> [Exercise instructions]
In the passage on the Diocese of Jesi below, of which archdiocese is the diocese a suffragan?
Segment Start: Passage provided
Roman Catholic diocese in Italy

The Diocese of Jesi (Dioecesis Aesina) is a Latin Church diocese of the Catholic Church in the Marche, Italy. It is a suffragan of the archdiocese of Ancona-Osimo.

==History==
Saint Septimius, supposedly martyred in 307, has been venerated as the first bishop of Jesi since the 15th century. Saint Florianus, who was cast into the Esino in the Diocletian persecution, is also venerated (perhaps he is confounded with Saint Florianus who was cast into the Enus or Anisus). Other bishops of antiquity were Calumniosus (c. 647) and Honestus. Their relics were discovered in 1623.

The future emperor Frederick II was born in Jesi on 26 December 1194. His mother, Constance, Queen of Sicily, was on her way to join her husband, Henry VI, who had been crowned King of Sicily at Palermo on the previous day. At Jesi she was overcome by sudden labor pains, and, anticipating the birth of an heir, the people erected a pavilion for her in the town square, so that the birth might take place amid a large complement of witnesses. Fifteen cardinals and bishops witnessed the birth of the baby Frederick.
Segment End: Passage provided
Segment Start: Data to examine
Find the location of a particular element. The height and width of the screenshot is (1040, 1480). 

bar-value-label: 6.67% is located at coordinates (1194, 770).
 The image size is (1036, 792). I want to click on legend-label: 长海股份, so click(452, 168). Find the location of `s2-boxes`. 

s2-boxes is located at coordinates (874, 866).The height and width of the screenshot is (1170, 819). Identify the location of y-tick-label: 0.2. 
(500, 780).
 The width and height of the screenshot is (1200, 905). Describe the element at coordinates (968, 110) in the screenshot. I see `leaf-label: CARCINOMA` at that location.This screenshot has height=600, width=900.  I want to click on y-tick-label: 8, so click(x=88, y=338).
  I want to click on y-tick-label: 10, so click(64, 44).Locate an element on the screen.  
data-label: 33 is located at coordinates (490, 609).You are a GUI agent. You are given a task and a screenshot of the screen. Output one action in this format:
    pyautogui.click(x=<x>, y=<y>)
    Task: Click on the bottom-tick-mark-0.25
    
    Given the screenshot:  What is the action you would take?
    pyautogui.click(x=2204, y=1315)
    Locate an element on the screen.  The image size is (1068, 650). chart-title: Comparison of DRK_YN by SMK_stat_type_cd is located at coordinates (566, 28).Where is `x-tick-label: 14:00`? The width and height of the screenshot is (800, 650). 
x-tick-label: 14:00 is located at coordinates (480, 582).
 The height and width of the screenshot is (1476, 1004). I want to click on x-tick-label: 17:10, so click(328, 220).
Segment End: Data to examine
> [Completed task]
The archdiocese of Ancona-Osimo.